NOTE: The article has been updated with new information at the bottom.
Apple's first move advantage with the iPad is diminishing now that the tablet has been feeling pressure for some time from a number of competing Android slates, most notably Samsung's Galaxy Tab which stole market share from the Apple tablet. Writing has been on the wall for some time. When Apple released iPad in April of last year, the industry wasn't prepared for Cupertino's trademark marketing offensive amplified with top-notch manufacturing execution.
As a result, Apple sold more than 15 million iPads in less than nine months since its release. Just in the holiday quarter Apple reported shipments of 7.33 million iPads. Disregarding Google's suggestion that vendors wait for a tablet-optimized Android version, a myriad of companies have unleashed slates powered by smartphone-optimized Android 2.2 anyway. None of them, however, have quite managed to capture customers' imagination except Samsung's seven-inch Galaxy Tab which sold two million units during its first quarter on sale.

According to a Strategy Analytics survey of the tablet market, folks seem to be picking up Android tablets in droves. As a result of this, market share dynamics is changing in Google's favor. During the holiday quarter, iPad's market share was 77 percent, Strategy Analytics said. The firm says the change files as a significant drop from 95 percent the gizmo had in the previous quarter.

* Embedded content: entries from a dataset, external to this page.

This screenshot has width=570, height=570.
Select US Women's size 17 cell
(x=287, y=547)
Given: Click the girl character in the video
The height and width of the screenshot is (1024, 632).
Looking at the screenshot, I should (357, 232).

In the same period of time, shipments of Android-driven tablets jumped from 100,000 units from the previous quarter - amounting to just 2.3 percent of the tablet market - to a whooping 2.1 million units in the December quarter. Strategy Analytics' director Neil Mawston opined that low cost Android tablets are successfully chipping away market share from iPad, which starts at $500:
The Samsung Galaxy Tab was the main driver of Android success. Tablet makers like Android because of its perceived low cost and an accompanying range of compelling media services such as YouTube and Google Maps.
Apple should expect further market share decline when a bunch of Android 3.0 tablets hit the market this year, including powerful Motorola Xoom, due in the first quarter, and Research In Motion's seven-inch BlackBerry PlayBook aimed at business customers using BlackBerrys.

Of course, Apple's not exactly standing still either. Mounting rumors point at a first quarter iPad 2 release, a year since the original iPad debuted. The gizmo is expected to carry a speedier dual-core processor, juicer graphics, thinner appearance, enhanced stereo speakers, back and front cameras, an SD card slot and other goodies.
UPDATE [January 31, 2010, 5:45pm Eastern]
According to the Wall Street Journal, Samsung's Galaxy Tab sales represent sell-in rather than sell-out. That is, the number of units Samsung shipped into its distribution channel - namely to carriers - rather than actual sales to end-users that a Samsung executive actually described as "quite small" in a Thursday conference call with analysts.